◆ GIVEN PASSAGE ◆
--*--

Children do it instinctively.
When they want to do something,
and their father says “No,” they run to their mother and ask for her permission. Then, if their mother says “OK,” they take that
answer back to their father, and try to get him to change his mind. If he remains adamant, their final tactic is
to whine, “But its not FAIRRR.”
Fishermen often do the same thing,
trying to arbitrage the decisions of state, federal, and/or regional management
bodies in an effort to get what they want, regardless of what the resource
might need.
The latest instance of that sort
of behavior is occurring right now in North Carolina, and involves that state’s
recreational fishing season for southern flounder.
“Projections were…carried out to determine
the fishing mortality and the associated reduction in catch necessary to end
the overfished status and to reach the [spawning stock biomass] target within
10 years (by 2028, assuming management imposed regulations beginning in
2019). The projections indicate that [a
fishing mortality rate] equal to 0.34 and a 52% reduction in total catch is
needed to reach the [spawning stock biomass] threshold by 2028 and end the
overfished status. To reach the
[spawning stock biomass] target by 2028, [the fishing mortality rate] needs to
be lowered to 0.18 and total catch needs to be reduced by 72%. [internal references omitted]”
72 percent is a big cut in
landings, and extremely strict management measures were needed to achieve such
goal.
Cutting the bag limit would thus do very
little to reduce recreational southern flounder landings, and would not get
anglers close to the needed 72 percent reduction (managers also placed severe
restrictions on the commercial fishery).

--*--

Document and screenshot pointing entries
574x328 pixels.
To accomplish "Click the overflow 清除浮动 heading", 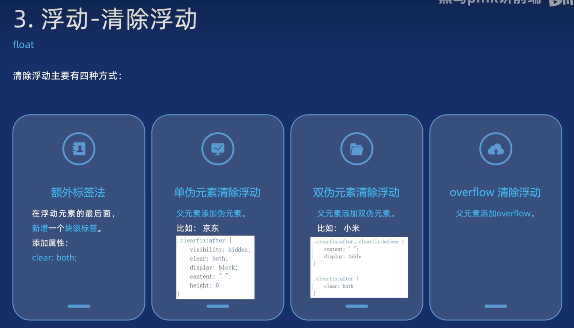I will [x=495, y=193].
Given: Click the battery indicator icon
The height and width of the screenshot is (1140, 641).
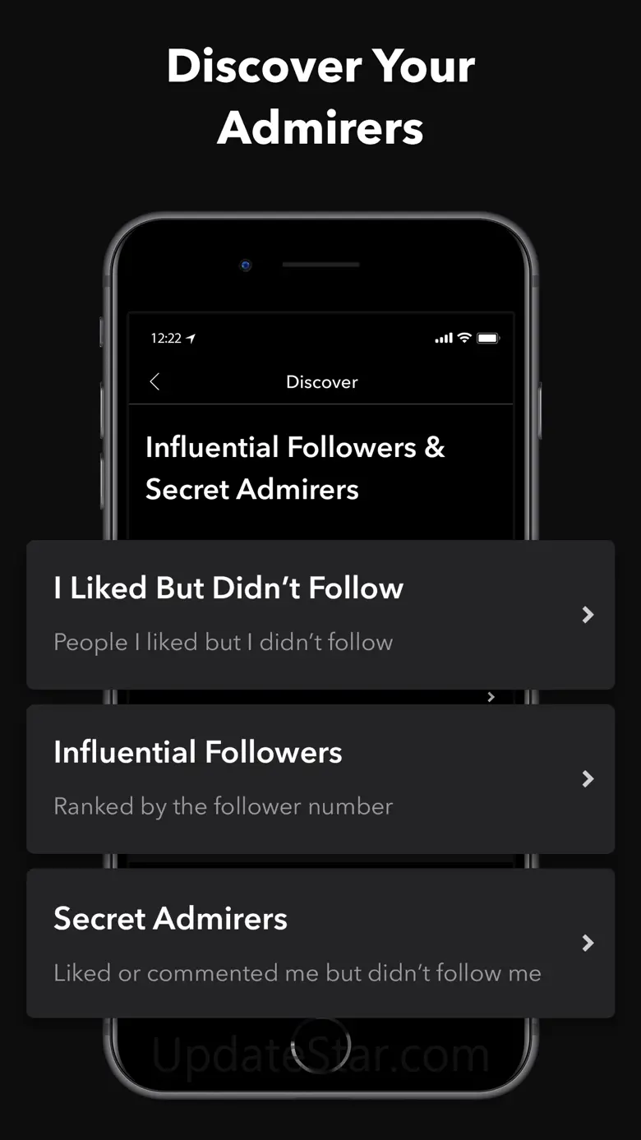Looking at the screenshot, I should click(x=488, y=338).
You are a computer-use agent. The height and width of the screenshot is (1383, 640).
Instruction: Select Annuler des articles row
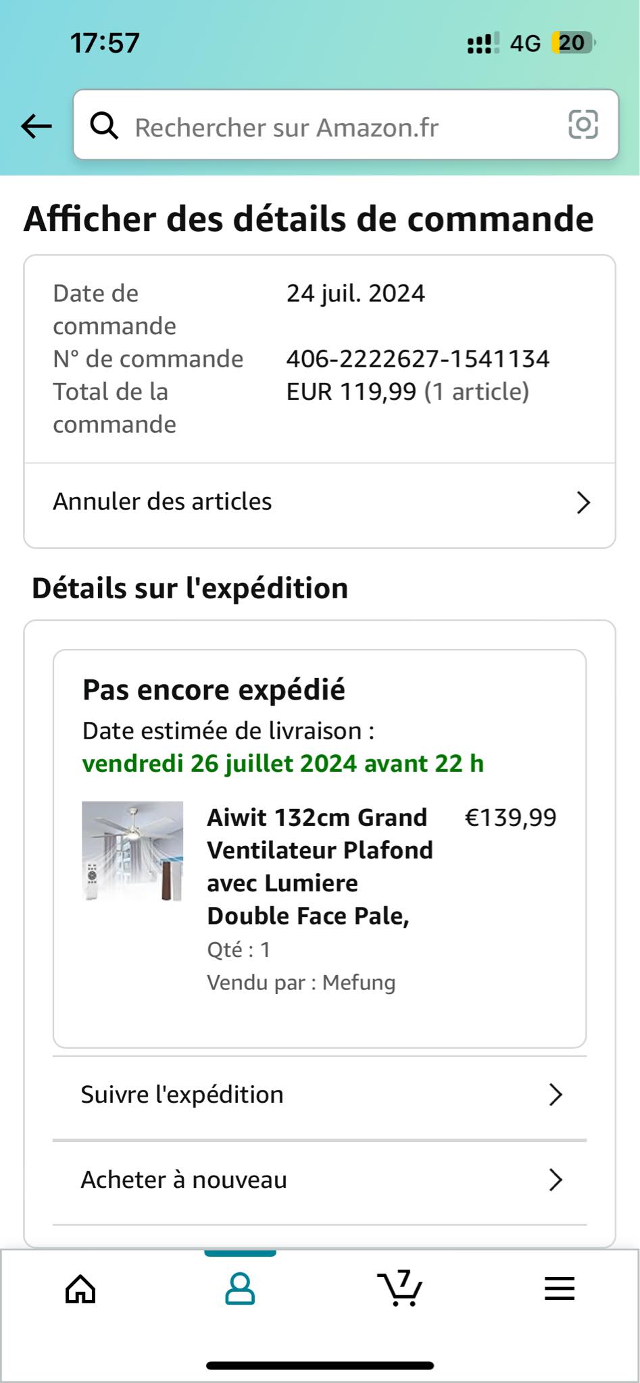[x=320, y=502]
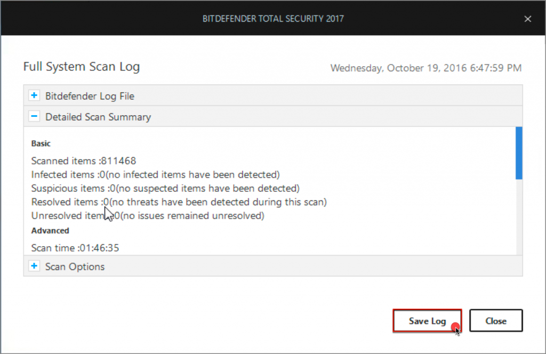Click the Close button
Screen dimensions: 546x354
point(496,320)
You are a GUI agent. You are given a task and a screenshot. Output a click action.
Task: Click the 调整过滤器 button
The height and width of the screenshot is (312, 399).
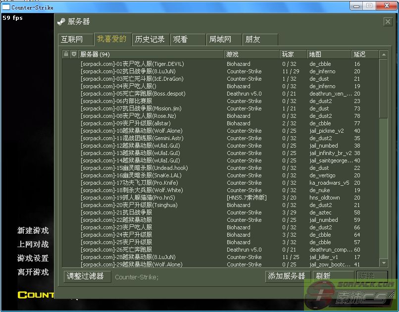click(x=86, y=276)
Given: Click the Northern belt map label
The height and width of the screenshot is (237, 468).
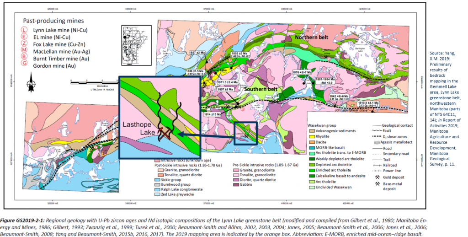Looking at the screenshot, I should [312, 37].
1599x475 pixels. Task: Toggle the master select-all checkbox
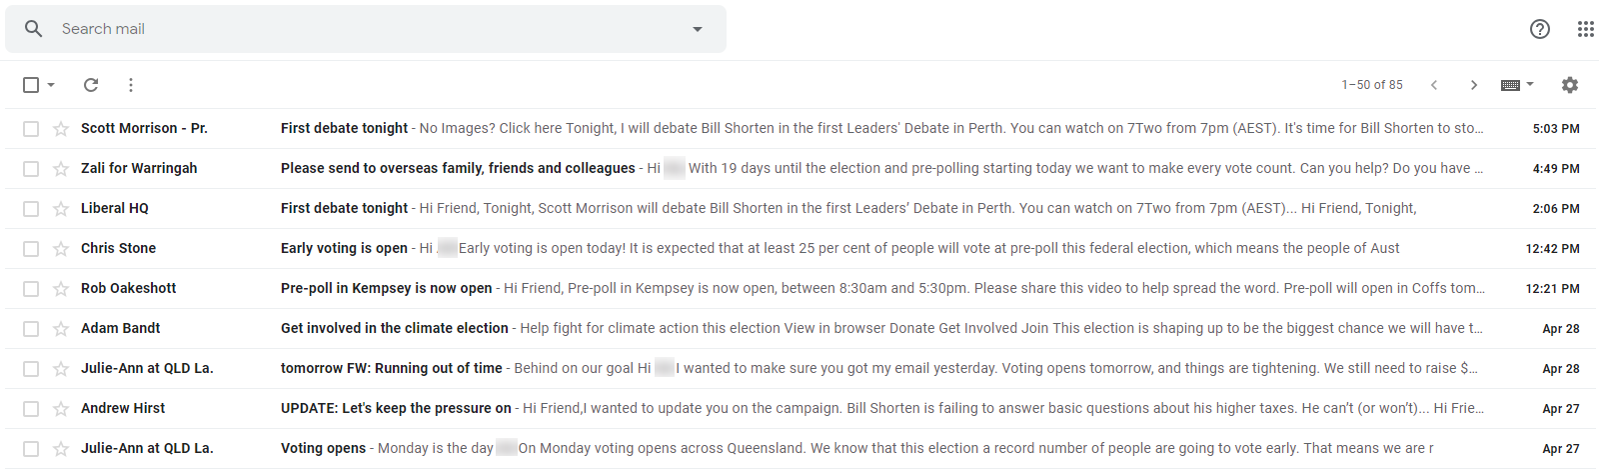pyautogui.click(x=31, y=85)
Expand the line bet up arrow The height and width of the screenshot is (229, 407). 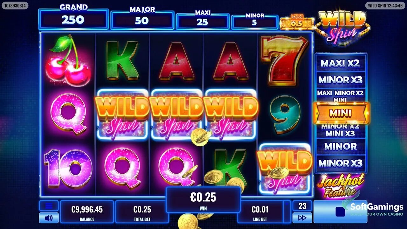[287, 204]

--*--

◆ EXERCISES TO COMPLETE ◆
a. Echo back the entire passage on southern flounder management with no changes.
b. Duplicate the entries from the line with "Given: Click the Northern belt map label" to the line with "pyautogui.click(x=31, y=85)", both included, and omit the pictures.

◆ EXPECTED OUTPUTS ◆
a.
Children do it instinctively.
When they want to do something,
and their father says “No,” they run to their mother and ask for her permission. Then, if their mother says “OK,” they take that
answer back to their father, and try to get him to change his mind. If he remains adamant, their final tactic is
to whine, “But its not FAIRRR.”
Fishermen often do the same thing,
trying to arbitrage the decisions of state, federal, and/or regional management
bodies in an effort to get what they want, regardless of what the resource
might need.
The latest instance of that sort
of behavior is occurring right now in North Carolina, and involves that state’s
recreational fishing season for southern flounder.
“Projections were…carried out to determine
the fishing mortality and the associated reduction in catch necessary to end
the overfished status and to reach the [spawning stock biomass] target within
10 years (by 2028, assuming management imposed regulations beginning in
2019). The projections indicate that [a
fishing mortality rate] equal to 0.34 and a 52% reduction in total catch is
needed to reach the [spawning stock biomass] threshold by 2028 and end the
overfished status. To reach the
[spawning stock biomass] target by 2028, [the fishing mortality rate] needs to
be lowered to 0.18 and total catch needs to be reduced by 72%. [internal references omitted]”
72 percent is a big cut in
landings, and extremely strict management measures were needed to achieve such
goal.
Cutting the bag limit would thus do very
little to reduce recreational southern flounder landings, and would not get
anglers close to the needed 72 percent reduction (managers also placed severe
restrictions on the commercial fishery).

b.
Given: Click the Northern belt map label
The height and width of the screenshot is (237, 468).
Looking at the screenshot, I should [312, 37].
1599x475 pixels. Task: Toggle the master select-all checkbox
pyautogui.click(x=31, y=85)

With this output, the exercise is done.